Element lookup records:
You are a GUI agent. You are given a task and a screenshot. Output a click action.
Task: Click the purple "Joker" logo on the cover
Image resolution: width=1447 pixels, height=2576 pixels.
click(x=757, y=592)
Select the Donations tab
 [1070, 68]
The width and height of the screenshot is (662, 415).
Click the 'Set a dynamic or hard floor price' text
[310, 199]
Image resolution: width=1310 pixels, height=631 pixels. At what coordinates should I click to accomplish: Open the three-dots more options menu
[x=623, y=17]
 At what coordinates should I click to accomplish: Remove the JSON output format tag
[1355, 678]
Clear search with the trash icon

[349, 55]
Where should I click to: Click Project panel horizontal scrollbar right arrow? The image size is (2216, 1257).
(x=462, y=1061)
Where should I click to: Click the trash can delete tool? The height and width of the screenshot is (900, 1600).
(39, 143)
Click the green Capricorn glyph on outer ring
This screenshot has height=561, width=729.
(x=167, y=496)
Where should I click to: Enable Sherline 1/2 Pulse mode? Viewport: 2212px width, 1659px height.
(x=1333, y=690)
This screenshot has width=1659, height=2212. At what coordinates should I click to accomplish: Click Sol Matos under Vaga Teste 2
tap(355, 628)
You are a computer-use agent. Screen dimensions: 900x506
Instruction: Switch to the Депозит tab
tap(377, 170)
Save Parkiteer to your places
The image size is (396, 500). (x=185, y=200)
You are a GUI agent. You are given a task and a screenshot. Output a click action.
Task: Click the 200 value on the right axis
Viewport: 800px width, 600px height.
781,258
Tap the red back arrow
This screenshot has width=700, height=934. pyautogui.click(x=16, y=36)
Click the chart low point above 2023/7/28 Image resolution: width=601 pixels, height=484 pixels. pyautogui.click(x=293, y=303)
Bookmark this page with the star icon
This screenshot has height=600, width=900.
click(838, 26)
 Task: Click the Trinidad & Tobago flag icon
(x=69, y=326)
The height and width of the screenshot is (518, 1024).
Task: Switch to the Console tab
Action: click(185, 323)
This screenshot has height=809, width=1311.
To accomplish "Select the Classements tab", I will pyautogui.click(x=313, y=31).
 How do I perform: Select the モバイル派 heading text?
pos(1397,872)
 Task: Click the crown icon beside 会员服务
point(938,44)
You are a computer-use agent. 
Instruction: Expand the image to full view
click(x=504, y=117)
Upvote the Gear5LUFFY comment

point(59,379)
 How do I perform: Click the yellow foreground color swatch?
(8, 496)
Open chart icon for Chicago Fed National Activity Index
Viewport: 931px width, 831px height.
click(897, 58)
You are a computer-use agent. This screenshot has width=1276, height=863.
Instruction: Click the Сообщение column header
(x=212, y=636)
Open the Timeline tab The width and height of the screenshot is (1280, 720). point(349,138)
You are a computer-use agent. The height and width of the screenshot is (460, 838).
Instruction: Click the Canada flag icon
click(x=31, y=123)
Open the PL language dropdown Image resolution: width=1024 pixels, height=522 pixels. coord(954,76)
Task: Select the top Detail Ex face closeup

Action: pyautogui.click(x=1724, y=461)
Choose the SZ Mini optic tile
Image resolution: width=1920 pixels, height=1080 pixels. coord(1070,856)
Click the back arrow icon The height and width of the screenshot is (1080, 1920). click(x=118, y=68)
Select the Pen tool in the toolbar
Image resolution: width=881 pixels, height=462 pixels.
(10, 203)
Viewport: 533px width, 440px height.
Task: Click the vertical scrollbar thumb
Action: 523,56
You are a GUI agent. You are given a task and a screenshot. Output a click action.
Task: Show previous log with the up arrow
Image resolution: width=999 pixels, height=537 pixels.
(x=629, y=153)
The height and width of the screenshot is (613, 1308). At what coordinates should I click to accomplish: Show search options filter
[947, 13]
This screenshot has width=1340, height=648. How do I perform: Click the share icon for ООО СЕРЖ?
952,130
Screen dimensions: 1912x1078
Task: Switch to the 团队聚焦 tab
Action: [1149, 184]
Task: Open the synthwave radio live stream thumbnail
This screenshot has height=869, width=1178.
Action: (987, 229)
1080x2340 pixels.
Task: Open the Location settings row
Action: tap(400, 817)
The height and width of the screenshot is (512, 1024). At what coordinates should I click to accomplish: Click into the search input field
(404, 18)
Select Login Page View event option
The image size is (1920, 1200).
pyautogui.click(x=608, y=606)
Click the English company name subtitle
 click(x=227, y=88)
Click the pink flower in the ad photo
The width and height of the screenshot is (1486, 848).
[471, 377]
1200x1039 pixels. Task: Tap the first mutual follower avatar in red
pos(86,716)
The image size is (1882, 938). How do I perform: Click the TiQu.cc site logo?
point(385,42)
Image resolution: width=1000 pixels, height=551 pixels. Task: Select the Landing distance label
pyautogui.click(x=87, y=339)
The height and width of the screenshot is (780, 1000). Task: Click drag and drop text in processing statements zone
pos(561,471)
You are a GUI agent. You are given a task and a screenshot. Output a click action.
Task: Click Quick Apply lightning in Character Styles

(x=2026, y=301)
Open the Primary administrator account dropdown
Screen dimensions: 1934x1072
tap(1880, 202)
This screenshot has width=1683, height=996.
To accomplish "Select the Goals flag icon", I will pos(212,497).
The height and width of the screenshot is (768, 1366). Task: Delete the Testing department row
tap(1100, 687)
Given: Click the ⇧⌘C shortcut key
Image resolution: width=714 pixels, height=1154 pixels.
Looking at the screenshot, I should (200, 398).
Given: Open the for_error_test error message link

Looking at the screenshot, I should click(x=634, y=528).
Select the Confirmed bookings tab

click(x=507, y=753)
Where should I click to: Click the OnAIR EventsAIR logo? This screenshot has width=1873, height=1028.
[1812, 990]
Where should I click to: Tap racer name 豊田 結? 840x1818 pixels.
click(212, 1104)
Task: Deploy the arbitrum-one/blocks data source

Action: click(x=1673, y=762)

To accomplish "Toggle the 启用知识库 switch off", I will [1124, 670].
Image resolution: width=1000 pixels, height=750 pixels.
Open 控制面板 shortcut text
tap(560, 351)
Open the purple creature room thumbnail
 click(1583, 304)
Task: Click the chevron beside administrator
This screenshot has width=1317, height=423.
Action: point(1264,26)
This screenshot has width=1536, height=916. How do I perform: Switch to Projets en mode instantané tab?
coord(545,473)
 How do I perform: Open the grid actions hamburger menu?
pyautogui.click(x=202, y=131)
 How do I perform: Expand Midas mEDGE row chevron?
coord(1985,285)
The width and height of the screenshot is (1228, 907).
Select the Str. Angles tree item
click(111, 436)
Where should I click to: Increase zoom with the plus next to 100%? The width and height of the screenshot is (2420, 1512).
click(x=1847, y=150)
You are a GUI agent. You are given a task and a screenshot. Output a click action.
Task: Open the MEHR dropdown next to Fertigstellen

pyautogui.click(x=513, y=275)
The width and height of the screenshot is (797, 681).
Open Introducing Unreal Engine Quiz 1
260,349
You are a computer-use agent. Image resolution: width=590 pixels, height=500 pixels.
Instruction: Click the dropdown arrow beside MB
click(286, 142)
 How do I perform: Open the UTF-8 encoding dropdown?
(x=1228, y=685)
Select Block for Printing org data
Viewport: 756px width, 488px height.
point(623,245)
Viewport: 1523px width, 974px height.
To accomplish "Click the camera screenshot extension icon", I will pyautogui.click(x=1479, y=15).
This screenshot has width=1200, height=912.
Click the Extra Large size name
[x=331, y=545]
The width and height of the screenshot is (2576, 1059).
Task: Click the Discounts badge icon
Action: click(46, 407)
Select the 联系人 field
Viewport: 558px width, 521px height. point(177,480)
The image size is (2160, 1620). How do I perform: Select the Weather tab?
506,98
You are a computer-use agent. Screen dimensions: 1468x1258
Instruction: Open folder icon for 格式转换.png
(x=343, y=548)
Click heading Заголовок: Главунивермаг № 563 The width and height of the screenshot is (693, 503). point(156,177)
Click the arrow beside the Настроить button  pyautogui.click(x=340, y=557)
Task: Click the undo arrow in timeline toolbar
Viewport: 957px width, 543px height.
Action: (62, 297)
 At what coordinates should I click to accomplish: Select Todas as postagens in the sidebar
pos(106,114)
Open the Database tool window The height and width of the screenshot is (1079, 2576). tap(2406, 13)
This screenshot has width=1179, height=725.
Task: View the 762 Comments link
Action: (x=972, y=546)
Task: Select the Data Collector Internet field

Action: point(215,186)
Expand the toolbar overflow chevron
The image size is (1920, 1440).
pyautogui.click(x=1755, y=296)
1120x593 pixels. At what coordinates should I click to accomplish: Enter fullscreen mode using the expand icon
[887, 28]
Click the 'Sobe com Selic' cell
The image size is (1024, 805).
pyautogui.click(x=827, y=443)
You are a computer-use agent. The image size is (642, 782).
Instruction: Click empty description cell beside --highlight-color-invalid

**Exercise aim:** Copy out the lines from the one containing "Where should I click to: Click the OnAIR" through the one containing "click(x=1847, y=150)", both included, without changing anything.

**Task result:**
Where should I click to: Click the OnAIR EventsAIR logo? This screenshot has width=1873, height=1028.
[1812, 990]
Where should I click to: Tap racer name 豊田 結? 840x1818 pixels.
click(212, 1104)
Task: Deploy the arbitrum-one/blocks data source

Action: click(x=1673, y=762)

To accomplish "Toggle the 启用知识库 switch off", I will [1124, 670].
Image resolution: width=1000 pixels, height=750 pixels.
Open 控制面板 shortcut text
tap(560, 351)
Open the purple creature room thumbnail
 click(1583, 304)
Task: Click the chevron beside administrator
This screenshot has width=1317, height=423.
Action: point(1264,26)
This screenshot has width=1536, height=916. How do I perform: Switch to Projets en mode instantané tab?
coord(545,473)
 How do I perform: Open the grid actions hamburger menu?
pyautogui.click(x=202, y=131)
 How do I perform: Expand Midas mEDGE row chevron?
coord(1985,285)
The width and height of the screenshot is (1228, 907).
Select the Str. Angles tree item
click(111, 436)
Where should I click to: Increase zoom with the plus next to 100%? The width and height of the screenshot is (2420, 1512).
click(x=1847, y=150)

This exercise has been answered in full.